My points were pretty straight forward, though you seem intent on twisting them... Your point was grounded in two ideas... first, black women have made a huge contribution to music (a point I agree with 100%) and secondly, that somehow that translates into "inequity" based on the number of times they have won an "individual" award when compared to their collective contribution (a relatively twisted theory based on some perverse application of equity).
My statistics showed that the music industry agrees with you that African Americans have made a huge contribution to the music industry, but individual blacks have disproportionately risen to the top with respect to the prestigious award, "Album of the Year" and African American men have done so disproportionately to African American women. Whether African American men have made a greater or lesser contribution to music is something for others to decide, but if I use your logic, then African American men have. But I don't buy that logic.
So, my point was pretty simple, using your subjective criteria, black women did not win Album of the Year often enough over the last 25 years relative to their "collective" contribution to the industry. And if "Album of the Year" were based on your subjective criteria for collective contribution, you might be right, since that is your opinion.
For the rest of us. If you can find evidence of discrimination using objective criteria, then I suspect most people would be with you. In your original post, you failed to provide that evidence.
I tried to use objective statistics to validate your assertion and found the objective evidence did not support your assertion. In fact, using objective evidence argues black female artists should have won Album of the Year, and that person did.
So, please use this as a textbook example, that if you want to persuade people of systemic racism, opinions don't work as well as facts.
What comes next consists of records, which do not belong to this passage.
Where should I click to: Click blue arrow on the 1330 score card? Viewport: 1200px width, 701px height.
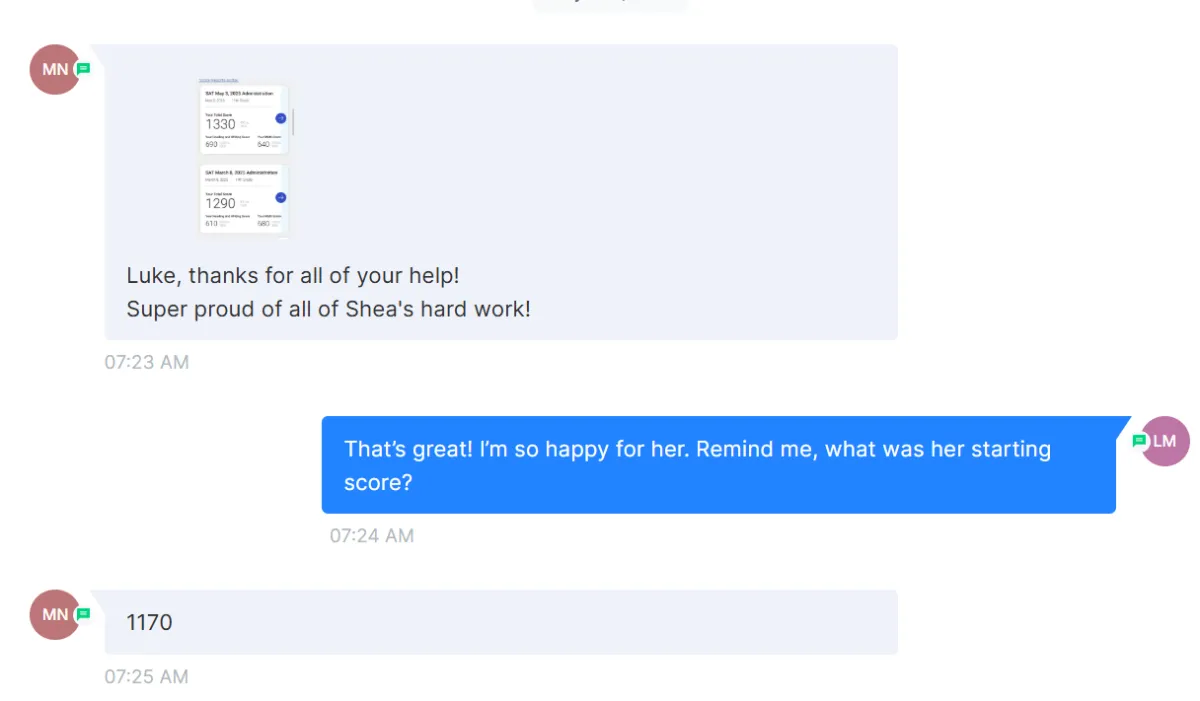pyautogui.click(x=280, y=118)
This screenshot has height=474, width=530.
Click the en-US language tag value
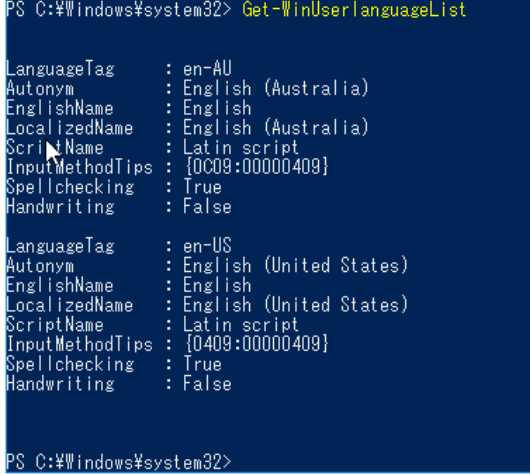click(207, 246)
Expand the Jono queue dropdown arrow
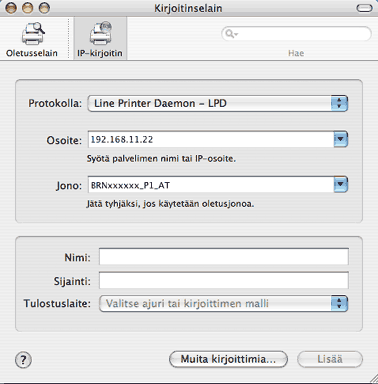This screenshot has height=384, width=378. [x=341, y=185]
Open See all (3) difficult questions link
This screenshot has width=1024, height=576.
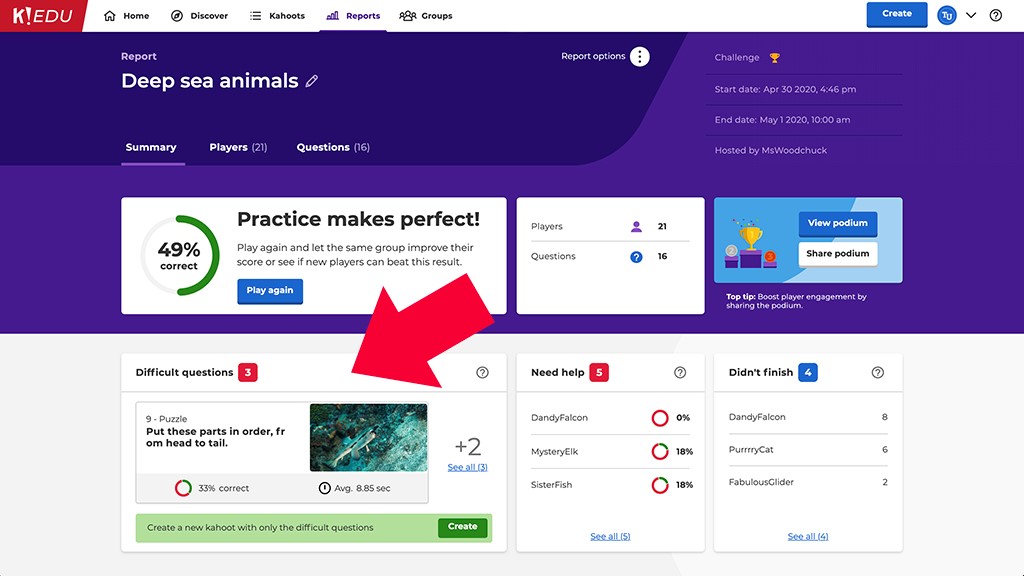pyautogui.click(x=467, y=467)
I used Hispanic musicians to highlight the flaw in your logic tied to the idea that collective contribution to music should correlate positively with winning Album of the Year. But perhaps it went over your head. A Hispanic artist producing Hispanic music has little chance of winning Album of the Year in spite of that artist's or cumulative contribution of Hispanic artists to music simply because the appeal of their music remains limited to a subset of the American population and so is unlikely dominate any single year. Not winning Album of the Year takes nothing away from the artist or the contribution of Hispanic artists, it simply recognized that with one winner, artists with broad appeal are likely to win disproportionately rather than on some concept of racial equity.
Again, you have your right to your opinion regarding which black female artist that should have won in a given year that didn't. But those are subjective opinions.
What objective criteria in what year (like ticket sales, album sales, etc.) do you think a black woman did not win Album of the Year.